孟逐星指挥工人搬家,一个机灵点的工人询问:“孟先生,客房里的遗物怎么处理?”
百里泽很少回家,参商家里和他有关的东西不多,这些遗物一个箱子就能收完。
孟逐星走进客房,箱子上的封条都很新,他打开,里面一些物件上的小封条都没拆过。
要是以前,孟逐星可能就笑出声了;但现在,他多少有点兔死狐悲。
到底是真的不在乎,还是怕自己睹物伤情呢?孟逐星不知道,也没敢去问。
看百里泽和参商写的那些信,不像是完全没感情的样子。
客厅里摆着的遗照蒙着一层灰。
孟逐星深深呼出一口气,把遗照收好,合上箱子,嘱咐道:“好好收起来。单独放一层,别磕着碰着了。”
算了,就算死,他的遗物肯定比百里泽多。
遗产也是。
……
参商杵着拐杖,从车里走下来。
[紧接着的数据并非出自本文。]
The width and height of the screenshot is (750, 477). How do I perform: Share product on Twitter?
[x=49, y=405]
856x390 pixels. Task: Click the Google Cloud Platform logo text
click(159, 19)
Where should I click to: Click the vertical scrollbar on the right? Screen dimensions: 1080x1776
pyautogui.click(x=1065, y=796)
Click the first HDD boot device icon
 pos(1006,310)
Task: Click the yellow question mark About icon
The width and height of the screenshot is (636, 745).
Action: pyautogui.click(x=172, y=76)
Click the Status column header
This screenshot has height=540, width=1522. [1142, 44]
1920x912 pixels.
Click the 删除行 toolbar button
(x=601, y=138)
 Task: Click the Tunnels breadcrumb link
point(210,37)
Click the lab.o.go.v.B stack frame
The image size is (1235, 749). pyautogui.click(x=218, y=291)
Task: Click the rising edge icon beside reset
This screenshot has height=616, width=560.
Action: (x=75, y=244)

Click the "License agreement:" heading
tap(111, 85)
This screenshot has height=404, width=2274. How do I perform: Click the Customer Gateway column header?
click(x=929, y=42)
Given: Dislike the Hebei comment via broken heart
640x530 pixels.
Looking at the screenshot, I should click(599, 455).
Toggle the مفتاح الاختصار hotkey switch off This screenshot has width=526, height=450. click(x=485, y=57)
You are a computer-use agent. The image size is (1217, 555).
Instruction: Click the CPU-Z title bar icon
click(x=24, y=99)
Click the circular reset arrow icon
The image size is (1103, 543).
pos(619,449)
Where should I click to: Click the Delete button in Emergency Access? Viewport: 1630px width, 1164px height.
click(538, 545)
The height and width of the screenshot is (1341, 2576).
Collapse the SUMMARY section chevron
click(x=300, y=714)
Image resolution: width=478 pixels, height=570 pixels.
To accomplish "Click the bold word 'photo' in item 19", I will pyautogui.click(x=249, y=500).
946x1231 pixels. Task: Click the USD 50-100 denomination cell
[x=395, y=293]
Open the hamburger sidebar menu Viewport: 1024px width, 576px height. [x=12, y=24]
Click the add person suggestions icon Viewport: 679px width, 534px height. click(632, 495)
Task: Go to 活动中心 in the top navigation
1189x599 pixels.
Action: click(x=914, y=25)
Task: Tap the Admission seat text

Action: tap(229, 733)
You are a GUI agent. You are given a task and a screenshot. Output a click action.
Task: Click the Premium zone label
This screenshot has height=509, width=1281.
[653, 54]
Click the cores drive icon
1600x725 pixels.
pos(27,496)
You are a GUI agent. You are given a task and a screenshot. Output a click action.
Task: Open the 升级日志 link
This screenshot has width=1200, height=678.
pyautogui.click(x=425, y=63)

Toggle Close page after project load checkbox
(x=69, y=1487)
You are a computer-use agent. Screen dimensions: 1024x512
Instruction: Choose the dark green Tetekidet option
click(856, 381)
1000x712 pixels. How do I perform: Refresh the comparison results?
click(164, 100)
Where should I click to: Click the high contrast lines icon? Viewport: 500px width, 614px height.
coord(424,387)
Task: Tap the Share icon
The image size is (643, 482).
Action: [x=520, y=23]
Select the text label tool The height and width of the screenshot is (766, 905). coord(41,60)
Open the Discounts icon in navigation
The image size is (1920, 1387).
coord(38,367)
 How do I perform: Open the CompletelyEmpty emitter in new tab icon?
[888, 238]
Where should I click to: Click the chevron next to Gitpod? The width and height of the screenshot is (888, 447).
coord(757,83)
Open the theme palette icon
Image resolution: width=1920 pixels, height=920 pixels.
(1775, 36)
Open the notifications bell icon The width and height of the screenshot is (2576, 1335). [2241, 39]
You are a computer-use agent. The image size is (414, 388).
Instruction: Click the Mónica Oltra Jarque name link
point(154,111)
改装后的车,瘸一条腿也能开;车辆资格证刚发下来。
他会开车,在学校的时候,还抽空考过普通规格的星舰行驶证。当然,因为太久没有实操过,后者忘得差不多了。
宋濂让他来总部一趟,说“电话亭”有人找,记得穿军装,顺便叫上孟逐星。
宋濂:“毕竟是第八星系军部总部。高力比多系数的alpha太多了,孟逐星在的话,应该会好一些……有时候我都会不太舒服。”
宋濂原本的力比多系数非常高,但是40年前信腺受损,如今测出来只有28%,在军部属于抬不起头的弱a,连妻子的发情期都无法处理。原本匹配度很高的妻子只好再招几个丈夫,现在定居在第三星系……有什么办法呢,没办法。
有科学研究,配偶在场的情况下,尚处生育期(18-160)的ao对异性的的信息素敏感度会低很多。
宋濂想到这,不由得恶狠狠补充:“你丈夫也就这种时候有用了!”
可惜有用的丈夫这时候不在家。
宋濂只好嘱咐他,提前使用一点阻断信息素的药剂。
军部的建筑风格和它们的气质一样冷硬。办公楼大多由裸露的混凝土建构,几何线条明显,没有任何装饰,在天光下投出沉重、锐利的阴影。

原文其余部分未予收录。